The only car sidelined with engine issues is our 1996 Autozam AZ-1. We blew the head gasket on the Autozam on the way to Monterey. It appears that the speed governor (set to about 60 mph) was removed from it, and that the engine boost had been turned up. I’ve learned that these are common modifications to these little pocket rockets in Japan.
Consequently after an hour or so at running at 80 mph along with the SCM 1967 Giulia Super, Brad Miller’s 1972 Berlina and Greg Long’s 1966 Citroen DS21 cabriolet, the Autozam’s head gasket expired.
The car is at MPH Specialties, our regional go-to shop for micro cars and obscure marques. Previously they overhauled our Isetta 300.
They’ll have to drop the engine to remove the head, as it’s a tight fit. Our IT specialist — and Japanese car expert — Brian Baker sourced a top-end overhaul kit from Japan some weeks ago.
When finished, we’ll go for a couple of drives and then the car will move on.
The 1961 Sprint Speciale is waiting for leather, vinyl and carpet from Matt Jones’ Re-Originals.
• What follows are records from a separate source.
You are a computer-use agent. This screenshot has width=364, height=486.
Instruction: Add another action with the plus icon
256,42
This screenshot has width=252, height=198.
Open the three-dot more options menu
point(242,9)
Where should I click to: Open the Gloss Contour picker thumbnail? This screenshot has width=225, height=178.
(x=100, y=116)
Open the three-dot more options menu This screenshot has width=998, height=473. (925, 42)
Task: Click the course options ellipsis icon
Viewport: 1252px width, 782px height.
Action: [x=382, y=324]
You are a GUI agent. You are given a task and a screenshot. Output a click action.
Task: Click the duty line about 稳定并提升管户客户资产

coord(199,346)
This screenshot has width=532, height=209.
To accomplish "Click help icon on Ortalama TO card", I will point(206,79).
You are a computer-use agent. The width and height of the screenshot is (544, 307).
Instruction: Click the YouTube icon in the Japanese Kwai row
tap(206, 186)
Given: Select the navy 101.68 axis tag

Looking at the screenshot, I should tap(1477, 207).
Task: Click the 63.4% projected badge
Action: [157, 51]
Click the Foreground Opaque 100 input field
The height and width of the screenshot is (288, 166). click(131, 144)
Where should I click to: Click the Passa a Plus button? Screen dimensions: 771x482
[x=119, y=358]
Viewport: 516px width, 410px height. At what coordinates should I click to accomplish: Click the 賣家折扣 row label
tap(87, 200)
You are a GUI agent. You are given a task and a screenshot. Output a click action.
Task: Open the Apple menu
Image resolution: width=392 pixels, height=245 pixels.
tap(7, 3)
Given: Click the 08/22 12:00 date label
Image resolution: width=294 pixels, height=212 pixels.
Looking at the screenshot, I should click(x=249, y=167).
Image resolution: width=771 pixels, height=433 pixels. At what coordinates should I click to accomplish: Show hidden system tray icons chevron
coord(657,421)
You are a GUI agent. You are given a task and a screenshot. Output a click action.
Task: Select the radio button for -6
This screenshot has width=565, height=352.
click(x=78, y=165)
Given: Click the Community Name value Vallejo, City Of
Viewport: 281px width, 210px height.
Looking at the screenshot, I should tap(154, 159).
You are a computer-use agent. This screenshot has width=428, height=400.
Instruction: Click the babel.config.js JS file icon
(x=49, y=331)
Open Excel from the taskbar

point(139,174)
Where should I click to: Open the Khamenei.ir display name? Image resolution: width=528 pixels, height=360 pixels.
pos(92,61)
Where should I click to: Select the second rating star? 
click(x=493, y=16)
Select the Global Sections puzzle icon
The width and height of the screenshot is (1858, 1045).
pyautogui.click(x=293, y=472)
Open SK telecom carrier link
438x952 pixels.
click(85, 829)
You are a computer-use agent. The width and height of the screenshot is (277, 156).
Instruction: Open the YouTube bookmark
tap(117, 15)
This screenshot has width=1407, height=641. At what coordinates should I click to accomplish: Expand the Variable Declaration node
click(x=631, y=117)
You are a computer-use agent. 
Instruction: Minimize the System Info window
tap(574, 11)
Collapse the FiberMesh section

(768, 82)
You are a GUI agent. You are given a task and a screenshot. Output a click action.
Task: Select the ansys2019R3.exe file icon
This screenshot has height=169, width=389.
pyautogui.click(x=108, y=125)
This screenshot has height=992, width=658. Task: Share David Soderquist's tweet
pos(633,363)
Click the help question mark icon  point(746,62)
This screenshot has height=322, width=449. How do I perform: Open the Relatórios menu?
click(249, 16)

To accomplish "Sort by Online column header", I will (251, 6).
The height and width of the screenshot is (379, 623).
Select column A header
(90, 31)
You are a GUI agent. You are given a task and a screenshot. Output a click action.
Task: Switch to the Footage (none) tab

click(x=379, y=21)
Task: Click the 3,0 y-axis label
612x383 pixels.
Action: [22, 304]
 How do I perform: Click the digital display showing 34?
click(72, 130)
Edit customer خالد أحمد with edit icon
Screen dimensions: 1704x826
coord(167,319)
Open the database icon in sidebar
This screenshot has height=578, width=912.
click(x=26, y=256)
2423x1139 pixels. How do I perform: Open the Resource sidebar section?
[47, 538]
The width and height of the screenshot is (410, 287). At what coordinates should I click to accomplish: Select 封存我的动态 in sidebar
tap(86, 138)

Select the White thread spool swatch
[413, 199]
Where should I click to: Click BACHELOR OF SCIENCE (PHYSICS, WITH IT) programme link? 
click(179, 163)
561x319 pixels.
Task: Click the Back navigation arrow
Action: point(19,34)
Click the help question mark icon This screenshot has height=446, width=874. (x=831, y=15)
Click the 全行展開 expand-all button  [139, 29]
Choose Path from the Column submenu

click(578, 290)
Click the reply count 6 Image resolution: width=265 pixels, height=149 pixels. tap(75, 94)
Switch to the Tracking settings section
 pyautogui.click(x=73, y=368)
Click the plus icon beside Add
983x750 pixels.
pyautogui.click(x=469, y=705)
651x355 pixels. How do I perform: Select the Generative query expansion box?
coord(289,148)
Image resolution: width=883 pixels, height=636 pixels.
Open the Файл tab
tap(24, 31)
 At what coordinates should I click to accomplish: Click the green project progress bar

Matt has found the original suppliers in Italy. He’s also getting us a windshield, as the current one is delaminating. We have to pull the glass to replace the headliner, and there is no sense in putting the old windshield back in.
I’ve asked Bill Gillham to source a correct spare-trunk tie-down, and he says he can do that.
We’re still trying to figure out why the engine runs cold. Also, Jon Norman at Alfa Parts found some competition springs for it in Germany and they are on the way.
I’ve decided not to restore this car cosmetically. To strip it, re-spray and re-chrome it could easily approach six figures — and take a couple of years. Frankly, I have no interested in having a concours SS. The driving pleasure won’t change, and I prefer a car that wears its scars proudly.
When Matt Jones was looking over the 1958 Sprint Veloce at the Alfa National Convention in Olympia, WA, last September (where I accidentally bought the Jr. Z) he noted that the rubber around the door openings didn’t fit correctly. He is sourcing rubber from Italy now (there are three choices, of course) and I’ll have Guy Recordon install it when it arrives. Otherwise it’s ready to go.
The Duetto is done except for a little detailing here and there. Same with the 1967 GTV, the 1967 Super and the 1965 Giulia Spider Veloce.
All six Alfas went 1,000 miles on the SCM 30 Tour last summer, and they are really in fine road-trip shape. It’s taken years and thousands of dollars to get them into this condition, but it was well worth it. Now I can just head to the garage, pull out the one I want and hit the road.
The 1971 Junior Zagato has a few small needs. It continues to have a strange intermittent draw from the battery when parked. Also I want to have the correct steering wheel, which I sourced locally from Stu Moss, installed. Then Guy will re-stuff the driver’s seat cushion – something that generally needs to be done with any old car you buy.
Our 1960 Bugeye is all set to go. It could use a new windshield wiper motor, as the one in it fails when it gets hot in a heavy rain (a perfect time to lose your wipers). The Lotus Elise is simply on the button, as you would expect from a pampered 19,000-mile car.
I’m toying with having a different radio head put in the Lotus that would allow for Pandora — and perhaps better speakers. But I should probably just enjoy the exhaust note and forget about tunes.
For the 1975 Ferrari 308 GT4, we’re waiting for new door and window rubbers. For some reason, the passenger door rubber is jamming up and causing the door to be very hard to open. I want to get this repaired before I break the latch by pulling on it too hard.
When the rubber arrives, I’ll have Tom Black repair the dent I stupidly put in the body behind the driver’s door. Once that is done, I’ll continue my research into bringing the a/c back to life. Currently, I’m thinking that I won’t monkey with trying to fabricate any S2 vents, but just see how the interior cools down in our Oregon summers using the factory dash-mounted S1 vents.
I’m also going to have Guy reupholster the front seats in the correct brown cloth. The combination of the hazelnut exterior, boxer black panels and cloth interior is not only period correct but very attractive.
And finally, the 1984 D90 200 TDI is at the shop as the driver’s door has decided to stay permanently locked shut. Once Doug Shipman takes care of that it’s back into storage waiting for the next opportunity to get muddy.
At the moment there are no motors in pieces, or transmission gears strewn around or camshafts, crankshafts and gasket sets on order.
By attacking the small needs now, these cars should be ready to go when the weather gets better.
Keep old cars up-to-snuff is a constant struggle. But the rewards are worth it.